Related issue number

Closes #634

Checks

I've made sure the tests are passing.
Testing Strategy
- Unit tests
- Manual tests
- This PR is not tested :(

# Build the KubeRay image (controller:latest)
helm install kuberay-operator kuberay/kuberay-operator --version 0.5.0 --set image.repository=controller,image.tag=latest

# Create a RayCluster with GCS FT
kubectl apply -f ray-cluster.external-redis.yaml

# This env var should not be set on head Pod by default
kubectl describe pod $YOUR_HEAD_POD | grep RAY_gcs_rpc_server_reconnect_timeout_s

# The env should be injected to worker Pods by default.
kubectl describe pod $YOUR_WORKER_POD | grep RAY_gcs_rpc_server_reconnect_timeout_s
# RAY_gcs_rpc_server_reconnect_timeout_s:  600

# Kill the GCS server process on the head Pod
kubectl exec -it $YOUR_HEAD_POD -- pkill gcs_server

# Expected behavior: head Pod will crash after 60 seconds, and workers will not crash.

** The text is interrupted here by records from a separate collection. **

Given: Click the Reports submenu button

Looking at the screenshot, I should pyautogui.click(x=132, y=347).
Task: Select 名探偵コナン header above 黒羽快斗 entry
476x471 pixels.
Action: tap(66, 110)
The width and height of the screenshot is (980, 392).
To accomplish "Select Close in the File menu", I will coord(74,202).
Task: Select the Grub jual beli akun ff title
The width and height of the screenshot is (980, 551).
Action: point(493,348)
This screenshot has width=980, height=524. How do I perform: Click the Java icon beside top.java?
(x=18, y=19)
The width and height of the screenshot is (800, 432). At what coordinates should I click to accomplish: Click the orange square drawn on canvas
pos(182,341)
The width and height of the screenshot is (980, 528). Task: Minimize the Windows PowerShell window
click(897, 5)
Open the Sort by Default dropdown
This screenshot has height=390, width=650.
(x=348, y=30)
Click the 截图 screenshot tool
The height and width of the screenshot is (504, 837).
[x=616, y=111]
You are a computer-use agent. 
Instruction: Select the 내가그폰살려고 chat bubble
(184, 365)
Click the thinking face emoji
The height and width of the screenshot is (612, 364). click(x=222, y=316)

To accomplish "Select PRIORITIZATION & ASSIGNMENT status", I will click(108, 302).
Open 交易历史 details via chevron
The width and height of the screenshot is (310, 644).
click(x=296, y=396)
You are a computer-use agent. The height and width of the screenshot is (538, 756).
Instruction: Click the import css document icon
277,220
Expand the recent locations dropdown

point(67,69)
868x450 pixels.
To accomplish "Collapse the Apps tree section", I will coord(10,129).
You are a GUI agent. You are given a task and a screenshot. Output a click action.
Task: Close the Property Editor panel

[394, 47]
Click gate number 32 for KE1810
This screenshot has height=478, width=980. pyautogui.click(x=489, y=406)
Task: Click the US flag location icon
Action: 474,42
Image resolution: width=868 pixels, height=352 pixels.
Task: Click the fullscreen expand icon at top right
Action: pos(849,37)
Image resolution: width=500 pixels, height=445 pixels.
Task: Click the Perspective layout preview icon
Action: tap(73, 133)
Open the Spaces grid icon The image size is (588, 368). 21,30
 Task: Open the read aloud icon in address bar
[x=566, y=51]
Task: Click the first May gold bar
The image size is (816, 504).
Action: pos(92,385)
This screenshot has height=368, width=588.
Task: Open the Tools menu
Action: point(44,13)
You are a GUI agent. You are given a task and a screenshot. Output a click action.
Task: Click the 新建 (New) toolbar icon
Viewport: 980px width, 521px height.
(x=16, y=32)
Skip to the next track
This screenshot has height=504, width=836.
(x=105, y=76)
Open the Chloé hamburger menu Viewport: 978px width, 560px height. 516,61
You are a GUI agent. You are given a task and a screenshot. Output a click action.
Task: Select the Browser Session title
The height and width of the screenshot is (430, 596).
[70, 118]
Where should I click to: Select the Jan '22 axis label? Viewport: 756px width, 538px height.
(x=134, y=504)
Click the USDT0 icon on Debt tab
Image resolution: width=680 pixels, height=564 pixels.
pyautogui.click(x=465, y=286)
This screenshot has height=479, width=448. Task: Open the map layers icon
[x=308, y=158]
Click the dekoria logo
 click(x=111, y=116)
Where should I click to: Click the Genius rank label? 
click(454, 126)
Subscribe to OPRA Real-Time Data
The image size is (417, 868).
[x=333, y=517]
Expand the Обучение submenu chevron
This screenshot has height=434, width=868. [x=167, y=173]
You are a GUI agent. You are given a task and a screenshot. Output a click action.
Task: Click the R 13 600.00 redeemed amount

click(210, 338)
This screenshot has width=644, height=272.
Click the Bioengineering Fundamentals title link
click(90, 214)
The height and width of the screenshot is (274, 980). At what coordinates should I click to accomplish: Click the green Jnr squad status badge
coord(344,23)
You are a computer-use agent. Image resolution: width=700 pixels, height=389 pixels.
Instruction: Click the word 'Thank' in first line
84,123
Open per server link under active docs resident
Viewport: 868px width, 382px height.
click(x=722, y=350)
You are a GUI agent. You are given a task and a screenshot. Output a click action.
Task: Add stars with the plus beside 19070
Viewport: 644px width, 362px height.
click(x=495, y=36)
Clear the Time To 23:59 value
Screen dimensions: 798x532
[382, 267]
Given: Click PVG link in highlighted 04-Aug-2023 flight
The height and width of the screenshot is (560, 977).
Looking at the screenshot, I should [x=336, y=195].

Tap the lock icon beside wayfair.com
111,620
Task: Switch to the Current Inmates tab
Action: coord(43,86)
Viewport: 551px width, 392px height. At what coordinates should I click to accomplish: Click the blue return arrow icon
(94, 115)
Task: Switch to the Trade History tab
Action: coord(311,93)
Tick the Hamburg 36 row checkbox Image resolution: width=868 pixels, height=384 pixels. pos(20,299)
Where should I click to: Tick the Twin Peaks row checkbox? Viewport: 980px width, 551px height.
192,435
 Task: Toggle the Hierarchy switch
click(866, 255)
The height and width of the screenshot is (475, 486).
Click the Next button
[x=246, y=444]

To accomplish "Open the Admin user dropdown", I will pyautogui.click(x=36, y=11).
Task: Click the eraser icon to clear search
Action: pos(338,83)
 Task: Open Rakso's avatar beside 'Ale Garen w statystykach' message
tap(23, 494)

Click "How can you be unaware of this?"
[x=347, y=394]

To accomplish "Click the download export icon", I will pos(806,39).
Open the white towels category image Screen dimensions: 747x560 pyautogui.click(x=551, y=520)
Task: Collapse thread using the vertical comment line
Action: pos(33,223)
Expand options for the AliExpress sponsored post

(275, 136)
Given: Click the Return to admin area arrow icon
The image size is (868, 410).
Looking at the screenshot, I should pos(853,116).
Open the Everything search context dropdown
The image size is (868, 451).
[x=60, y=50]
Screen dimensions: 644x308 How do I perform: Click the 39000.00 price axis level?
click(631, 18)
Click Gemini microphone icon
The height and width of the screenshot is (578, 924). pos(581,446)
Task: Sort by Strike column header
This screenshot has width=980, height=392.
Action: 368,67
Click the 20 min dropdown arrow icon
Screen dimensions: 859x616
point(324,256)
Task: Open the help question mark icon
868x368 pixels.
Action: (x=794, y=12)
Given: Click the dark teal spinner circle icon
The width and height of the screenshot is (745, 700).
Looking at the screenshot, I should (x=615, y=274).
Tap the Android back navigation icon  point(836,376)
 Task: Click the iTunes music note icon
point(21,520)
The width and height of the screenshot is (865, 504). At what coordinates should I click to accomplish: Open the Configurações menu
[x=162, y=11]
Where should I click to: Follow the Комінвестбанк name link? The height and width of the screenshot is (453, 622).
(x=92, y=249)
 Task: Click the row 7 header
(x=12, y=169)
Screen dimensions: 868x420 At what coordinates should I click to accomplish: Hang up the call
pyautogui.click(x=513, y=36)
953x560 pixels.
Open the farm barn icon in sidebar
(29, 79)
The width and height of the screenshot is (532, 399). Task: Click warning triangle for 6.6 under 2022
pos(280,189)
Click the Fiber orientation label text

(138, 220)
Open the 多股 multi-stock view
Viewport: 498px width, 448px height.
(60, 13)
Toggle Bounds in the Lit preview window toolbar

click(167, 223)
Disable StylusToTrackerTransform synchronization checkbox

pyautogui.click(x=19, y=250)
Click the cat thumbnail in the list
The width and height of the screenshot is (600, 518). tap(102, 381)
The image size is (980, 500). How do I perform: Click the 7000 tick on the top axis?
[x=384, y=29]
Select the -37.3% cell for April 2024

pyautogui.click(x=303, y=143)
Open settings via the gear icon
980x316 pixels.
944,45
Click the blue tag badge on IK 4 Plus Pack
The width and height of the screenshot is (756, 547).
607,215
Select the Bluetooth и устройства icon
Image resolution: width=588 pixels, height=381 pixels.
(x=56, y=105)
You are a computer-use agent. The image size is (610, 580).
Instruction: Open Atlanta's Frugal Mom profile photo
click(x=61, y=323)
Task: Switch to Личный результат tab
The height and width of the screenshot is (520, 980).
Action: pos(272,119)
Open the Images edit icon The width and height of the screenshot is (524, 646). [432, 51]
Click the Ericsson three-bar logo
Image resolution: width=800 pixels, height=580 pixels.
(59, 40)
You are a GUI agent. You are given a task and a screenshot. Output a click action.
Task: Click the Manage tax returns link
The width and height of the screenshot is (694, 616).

architkulkarni · 2023-04-19T22:33:25Z

@iycheng do you mind just checking the PR description and confirming that the solution makes sense from the Ray side?

architkulkarni

Looks good to me

architkulkarni · 2023-04-19T22:44:22Z

ray-operator/controllers/ray/common/constant.go

@@ -88,7 +89,8 @@ const (
 	RAYCLUSTER_DEFAULT_REQUEUE_SECONDS      = 300

 	// Ray core default configurations
-	DefaultRedisPassword = "5241590000000000"
+	DefaultRedisPassword                 = "5241590000000000"
+	DefaultWorkerRayGcsReconnectTimeoutS = "600"


Here, or somewhere else in the code, can we add a brief comment explaining why we picked this value? It's explained well in the PR description but it's helpful to have it in a code comment

Added comment in d0991ff

architkulkarni · 2023-04-19T22:54:20Z

tests/config/ray-cluster.ray-ft.yaml.template

@@ -92,6 +92,8 @@ spec:
              # RAY_REDIS_ADDRESS can force ray to use external redis
              - name: RAY_REDIS_ADDRESS
                value: redis:6379
+              - name: RAY_gcs_rpc_server_reconnect_timeout_s
+                value: "20"


Do we intend to check this value somewhere? I didn't see it in the test

This is used to accelerate the test. Some tests in compatibility-test.py will kill the GCS server process on the head Pod and wait until the new one is available. By default, the head will crash after 60 seconds. With this configuration, it will crash after 20 seconds.

Oh right. This is another place where a code comment would be helpful

Added comment in d0991ff

gvspraveen · 2023-04-20T16:58:40Z

ray-operator/controllers/ray/common/pod.go

-	if len(envVars) == 0 {
-		return false
-	}
-
 	for _, env := range envVars {


doesnt this break if envVars slice is nil? Previously len(envVars) == 0 protected from that if i am not wrong.

If the slice is empty, it will not enter the for loop.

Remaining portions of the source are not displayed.